Remembering what Susan Gray had said to him their last day in Bath, Leopold had answered Haas, “An artist’s loyalty must be to himself.” Suddenly everything about the village, everything about Europe itself, reminded him of the opening to Rousseau’s
Social Contract
: “Man is born free, and yet we see him everywhere in chains.”

He wouldn’t miss this land of man-made chains, nor the chaos that had come to break those chains. Bonaparte seemed eager to forge a new and better order from the one he was ripping apart. If that were true, Leopold wished him success. But he wanted to live where a man could fashion his destiny, unrestrained by tradition.
 
He would have crops, and cows, and a wealth of daffodils on his own hillside, and fellow citizens as free and ambitious as himself.

Even now, while Leopold and Marta were in London, Zehetner and his family were sailing to American on the
Maenad
. If all went as Leopold hoped, he’d see the last of that vessel after it brought him and Marta to Boston. All he had left to do was sell out his half to the duke and that fop, Sir Carey.

-oOo-

 

If the Duchess of Gohrum’s plan had been to embarrass Marta, her evening must be a success.
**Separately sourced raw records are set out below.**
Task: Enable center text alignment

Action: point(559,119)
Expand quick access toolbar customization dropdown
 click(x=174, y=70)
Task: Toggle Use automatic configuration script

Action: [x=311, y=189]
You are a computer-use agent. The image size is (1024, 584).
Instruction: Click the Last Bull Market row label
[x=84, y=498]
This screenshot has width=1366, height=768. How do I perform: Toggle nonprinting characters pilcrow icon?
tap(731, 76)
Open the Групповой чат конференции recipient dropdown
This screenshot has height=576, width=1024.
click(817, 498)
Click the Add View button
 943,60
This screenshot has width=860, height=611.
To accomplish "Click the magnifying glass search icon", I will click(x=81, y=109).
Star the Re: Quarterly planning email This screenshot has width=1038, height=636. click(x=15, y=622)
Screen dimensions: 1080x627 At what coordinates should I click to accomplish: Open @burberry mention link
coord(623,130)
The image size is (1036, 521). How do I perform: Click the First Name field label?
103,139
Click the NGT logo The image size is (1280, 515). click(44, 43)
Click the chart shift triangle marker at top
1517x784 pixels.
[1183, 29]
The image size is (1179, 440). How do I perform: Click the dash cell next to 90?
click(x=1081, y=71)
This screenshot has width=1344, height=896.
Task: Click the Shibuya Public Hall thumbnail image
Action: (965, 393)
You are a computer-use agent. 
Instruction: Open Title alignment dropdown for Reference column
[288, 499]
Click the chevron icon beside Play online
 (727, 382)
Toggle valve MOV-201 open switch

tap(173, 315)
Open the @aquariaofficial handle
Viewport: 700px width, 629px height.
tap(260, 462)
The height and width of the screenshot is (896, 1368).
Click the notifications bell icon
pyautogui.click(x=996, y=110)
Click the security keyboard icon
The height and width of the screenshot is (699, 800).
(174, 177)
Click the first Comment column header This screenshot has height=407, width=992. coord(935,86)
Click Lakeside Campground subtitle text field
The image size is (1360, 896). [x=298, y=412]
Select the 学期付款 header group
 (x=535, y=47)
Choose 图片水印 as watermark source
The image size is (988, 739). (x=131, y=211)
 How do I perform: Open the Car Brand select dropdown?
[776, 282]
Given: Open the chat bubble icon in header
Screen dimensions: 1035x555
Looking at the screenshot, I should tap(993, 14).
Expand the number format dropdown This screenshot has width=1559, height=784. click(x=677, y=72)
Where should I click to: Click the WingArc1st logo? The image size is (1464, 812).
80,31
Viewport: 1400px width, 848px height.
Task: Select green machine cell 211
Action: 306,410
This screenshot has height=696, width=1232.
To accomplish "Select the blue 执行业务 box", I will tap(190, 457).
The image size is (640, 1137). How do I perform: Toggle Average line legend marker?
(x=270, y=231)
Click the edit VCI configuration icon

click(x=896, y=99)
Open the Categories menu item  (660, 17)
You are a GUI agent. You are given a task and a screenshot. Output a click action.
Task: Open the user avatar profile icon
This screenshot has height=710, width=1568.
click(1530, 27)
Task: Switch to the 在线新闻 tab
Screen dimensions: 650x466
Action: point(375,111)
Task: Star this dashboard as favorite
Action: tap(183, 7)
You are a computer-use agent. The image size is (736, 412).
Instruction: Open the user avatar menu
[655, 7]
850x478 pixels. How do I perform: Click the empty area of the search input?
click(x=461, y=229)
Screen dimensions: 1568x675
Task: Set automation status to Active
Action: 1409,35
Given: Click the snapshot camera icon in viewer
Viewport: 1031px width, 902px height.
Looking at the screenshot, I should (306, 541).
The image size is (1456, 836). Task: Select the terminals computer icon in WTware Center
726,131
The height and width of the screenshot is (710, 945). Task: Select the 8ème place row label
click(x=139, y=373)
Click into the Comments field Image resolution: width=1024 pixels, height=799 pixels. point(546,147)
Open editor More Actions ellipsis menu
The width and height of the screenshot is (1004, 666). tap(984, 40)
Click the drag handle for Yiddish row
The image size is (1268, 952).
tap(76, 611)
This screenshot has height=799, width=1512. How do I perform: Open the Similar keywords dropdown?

The flamboyant Duchess of Devonshire derived wild entertainment from Marta’s costume. “Oh, my dear, you are a breath of spring to me! How fondly I recall those days of Revolution and Hope! Come sit by me here.”

Marta moved awkwardly in the outdated contraption of a dress.

“Fox!” The portly duchess addressed a portlier man at her side. “Are you not reminded of the nobler aspect of our natures? The days when there was no doubt of our devotion to the public good?”